Hi, this might be boinc related, feel free to pass it on. Sorry if this has been posted before.
Just updated to boinc 7.2.28 and decided to give the GPU another go. Last time I tried the discrete GPU was active even while boinc was suspendend, draining battery. Now this seems to be fixed!
Unfortunately I get only "Error while computing", as you can see here:
http://einsteinathome.org/account/tasks&offset=0&show_names=1&state=0&appid=25
Mostly this happens immediately but I had one task run last night:
http://einsteinathome.org/task/410900799
I woke up, it was still running, then I went away from the computer, the GPU started again and then I got a kernel panic and had to restart. As you can see from the error logs, all tasks seems to end with:
[ERROR] Error in OpenCL context: [CL_INVALID_VALUE] : OpenCL Error : clCreateCommandQueue failed: Device failed to create queue (gld returned: 10015). [ERROR] Error in OpenCL context: [CL_INVALID_VALUE] : OpenCL Error : clCreateCommandQueue failed: Device failed to create queue: -30
I think this is caused by the graphics switching not working correctly. Is this supposed to work?
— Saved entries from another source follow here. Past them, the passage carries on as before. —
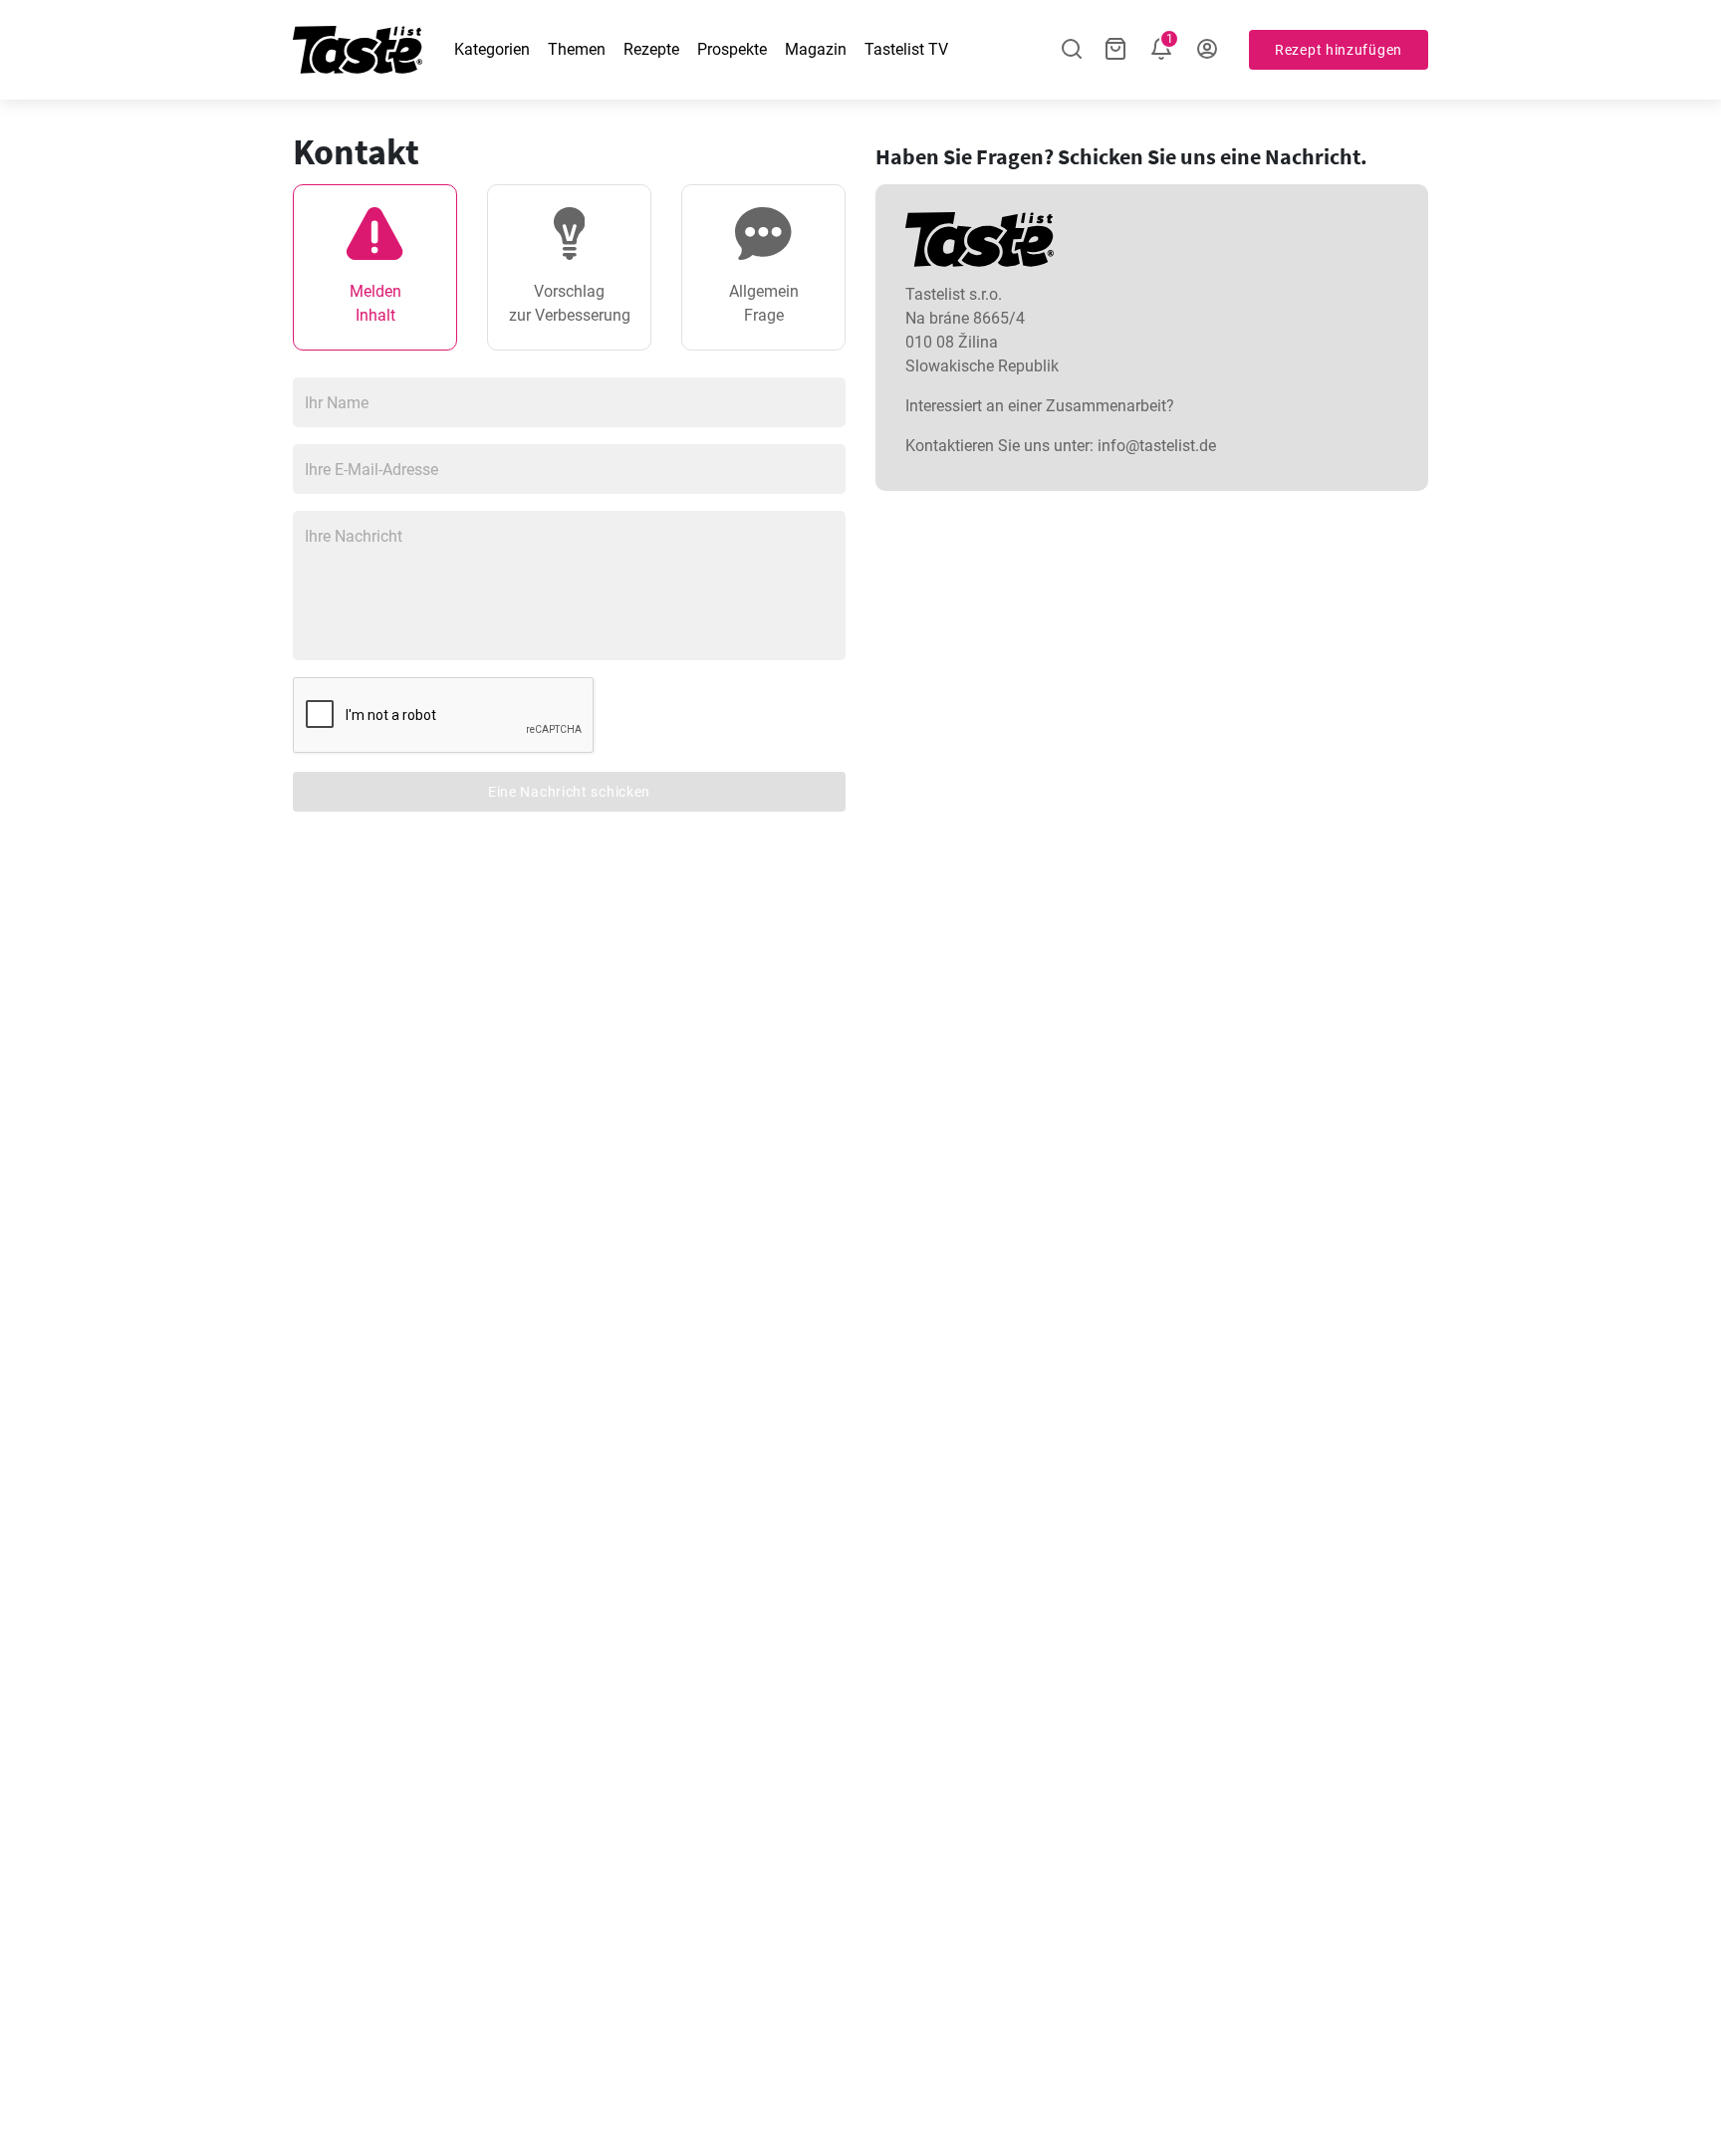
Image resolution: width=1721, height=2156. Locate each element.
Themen (577, 49)
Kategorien (492, 49)
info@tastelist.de (1157, 445)
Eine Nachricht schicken (569, 792)
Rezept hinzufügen (1338, 50)
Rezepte (651, 49)
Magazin (816, 49)
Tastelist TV (906, 49)
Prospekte (732, 49)
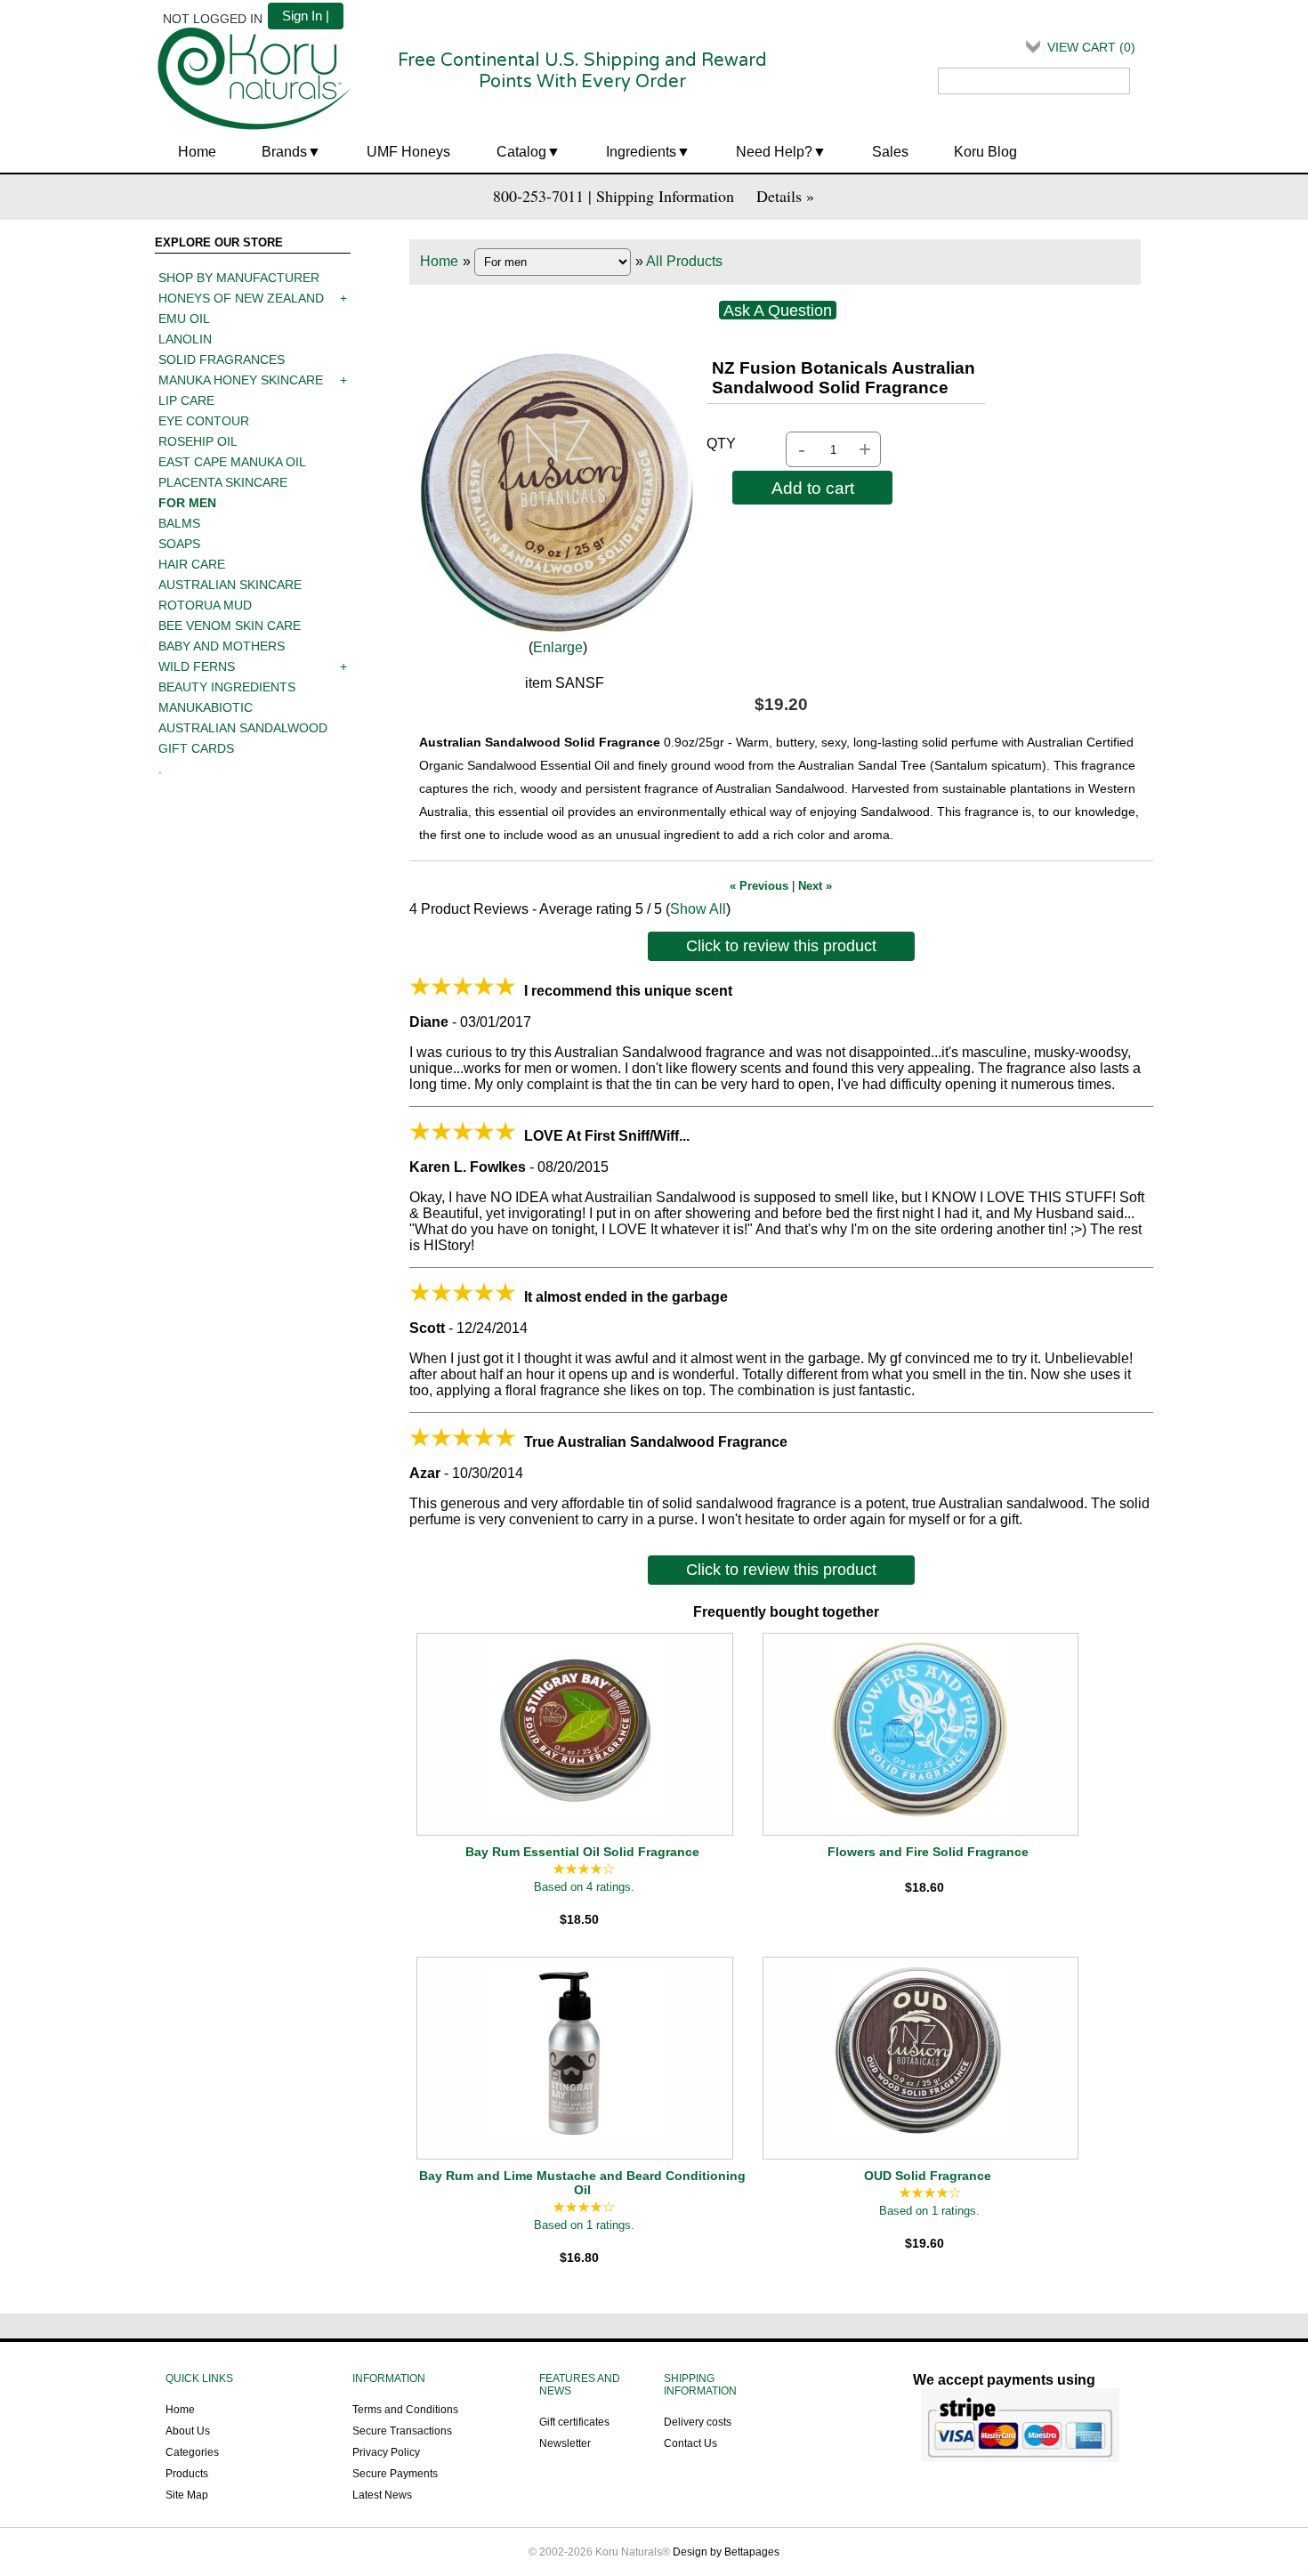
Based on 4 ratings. (584, 1887)
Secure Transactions (402, 2431)
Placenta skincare (222, 482)
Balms (179, 523)
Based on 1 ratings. (584, 2226)
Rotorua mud (205, 605)
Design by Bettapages (726, 2552)
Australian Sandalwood (242, 728)
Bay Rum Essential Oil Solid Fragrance (582, 1852)
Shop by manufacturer (238, 278)
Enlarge (558, 647)
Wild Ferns (196, 666)
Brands (284, 151)
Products (187, 2473)
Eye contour (203, 421)
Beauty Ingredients (226, 687)
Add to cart (812, 487)
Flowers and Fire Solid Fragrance (928, 1852)
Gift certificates (574, 2422)
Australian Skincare (230, 584)
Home (197, 151)
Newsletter (565, 2443)
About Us (188, 2431)
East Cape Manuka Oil (232, 462)
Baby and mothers (221, 646)
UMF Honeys (408, 151)
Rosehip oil (198, 441)
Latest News (382, 2495)
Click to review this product (781, 946)
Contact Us (690, 2443)
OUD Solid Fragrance (927, 2175)
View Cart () (1091, 47)
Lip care (186, 400)
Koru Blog (985, 151)
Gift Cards (196, 748)
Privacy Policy (386, 2452)
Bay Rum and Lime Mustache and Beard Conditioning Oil (582, 2182)
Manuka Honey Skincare (240, 380)
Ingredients (641, 151)
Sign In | (305, 15)
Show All (698, 909)
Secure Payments (395, 2473)
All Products (684, 261)
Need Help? (774, 151)
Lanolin (185, 339)
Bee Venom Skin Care (229, 625)
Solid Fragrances (221, 359)
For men (187, 503)
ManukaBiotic (205, 707)
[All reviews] (584, 1869)
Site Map (187, 2495)
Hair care (191, 564)
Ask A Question (777, 310)
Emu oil (184, 318)
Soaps (179, 544)
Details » (785, 195)
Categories (192, 2452)
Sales (890, 151)
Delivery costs (697, 2422)
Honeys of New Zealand (241, 298)
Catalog (521, 151)
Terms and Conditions (405, 2409)
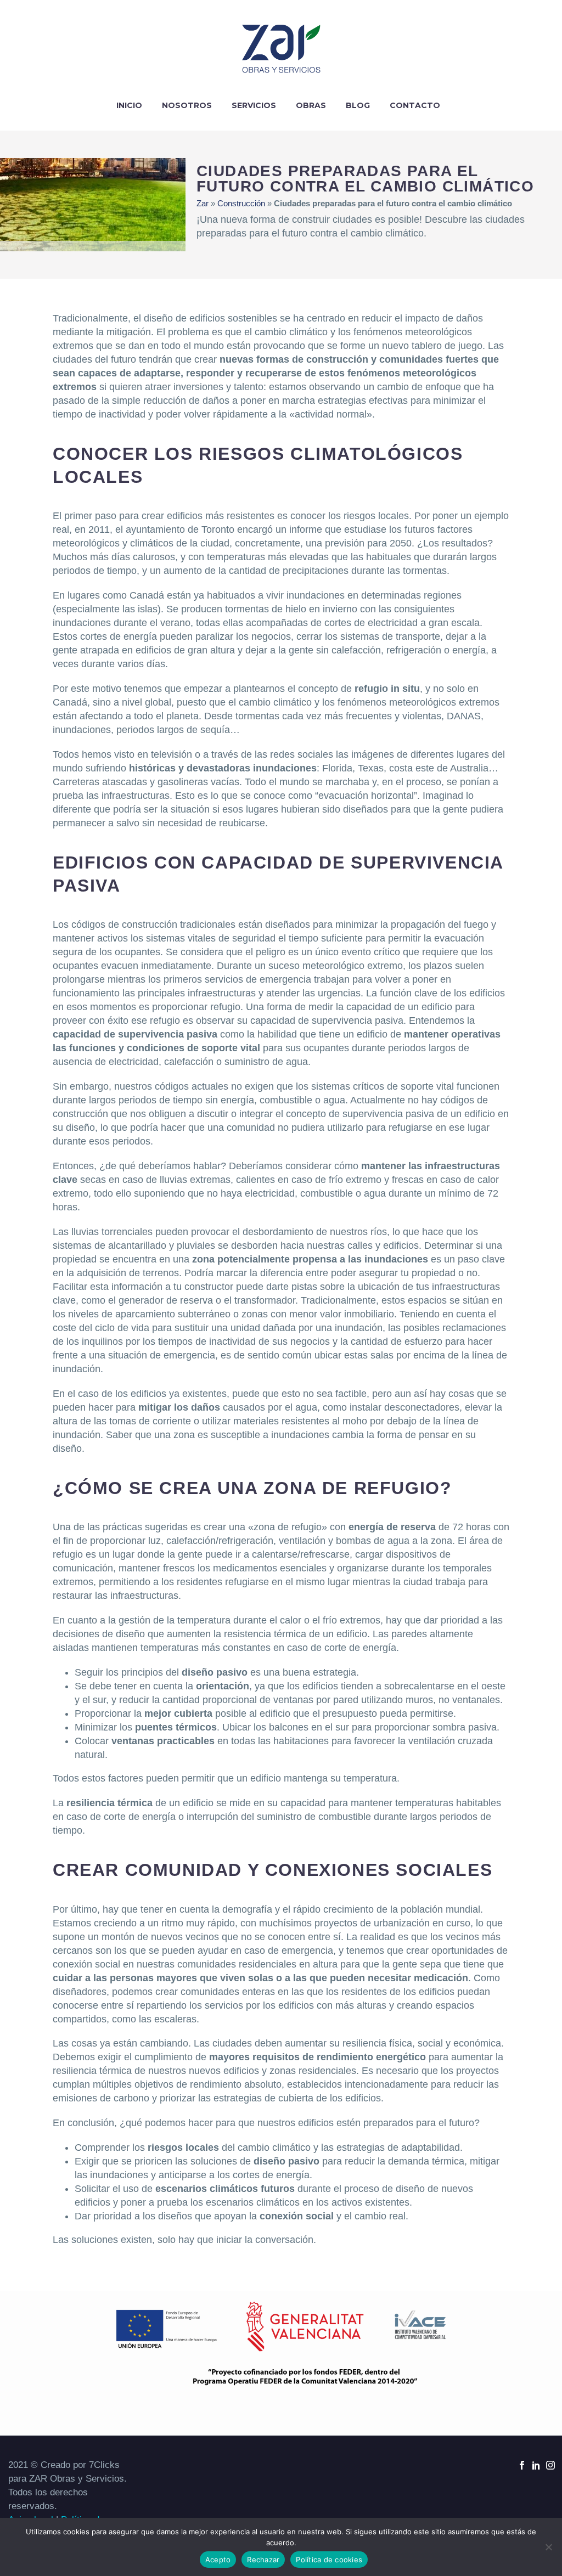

Here is the start of my boinc log:
18-Nov-2013 08:01:07 [---] cc_config.xml not found - using defaults 18-Nov-2013 08:01:07 [---] Starting BOINC client version 7.2.28 for x86_64-apple-darwin 18-Nov-2013 08:01:07 [---] log flags: file_xfer, sched_ops, task 18-Nov-2013 08:01:07 [---] Libraries: libcurl/7.26.0 OpenSSL/1.0.1e zlib/1.2.5 c-ares/1.9.1 18-Nov-2013 08:01:07 [---] Data directory: /Library/Application Support/BOINC Data 18-Nov-2013 08:01:07 [---] OpenCL: AMD/ATI GPU 0: ATI Radeon HD 6750M (driver version 1.0, device version OpenCL 1.1, 512MB, 512MB available, 72 GFLOPS peak) 18-Nov-2013 08:01:07 [---] OpenCL CPU: Intel(R) Core(TM) i7-2675QM CPU @ 2.20GHz (OpenCL driver vendor: Apple, driver version 1.1, device version OpenCL 1.1) 18-Nov-2013 08:01:07 [---] Host name: coffe.local 18-Nov-2013 08:01:07 [---] Processor: 8 GenuineIntel Intel(R) Core(TM) i7-2675QM CPU @ 2.20GHz [x86 Family 6 Model 42 Stepping 7] 18-Nov-2013 08:01:07 [---] Processor features: FPU VME DE PSE TSC MSR PAE MCE CX8 APIC SEP MTRR PGE MCA CMOV PAT PSE36 CLFSH DS ACPI MMX FXSR SSE SSE2 SS HTT TM PBE SSE3 PCLMULQDQ DTES64 MON DSCPL VMX EST TM2 SSSE3 CX16 TPR PDCM SSE4.1 SSE4.2 xAPIC POPCNT AES PCID XSAVE OSXSAVE TSCTMR AVX1.0 18-Nov-2013 08:01:07 [---] OS: Mac OS X 10.7.4 (Darwin 11.4.2) 18-Nov-2013 08:01:07 [---] Memory: 8.00 GB physical, 143.58 GB virtual 18-Nov-2013 08:01:07 [---] Disk: 464.96 GB total, 143.34 GB free 18-Nov-2013 08:01:07 [---] Local time is UTC +1 hours 18-Nov-2013 08:01:07 [---] VirtualBox version: 4.2.8
Copyright © 2024 Einstein@Home. All rights reserved.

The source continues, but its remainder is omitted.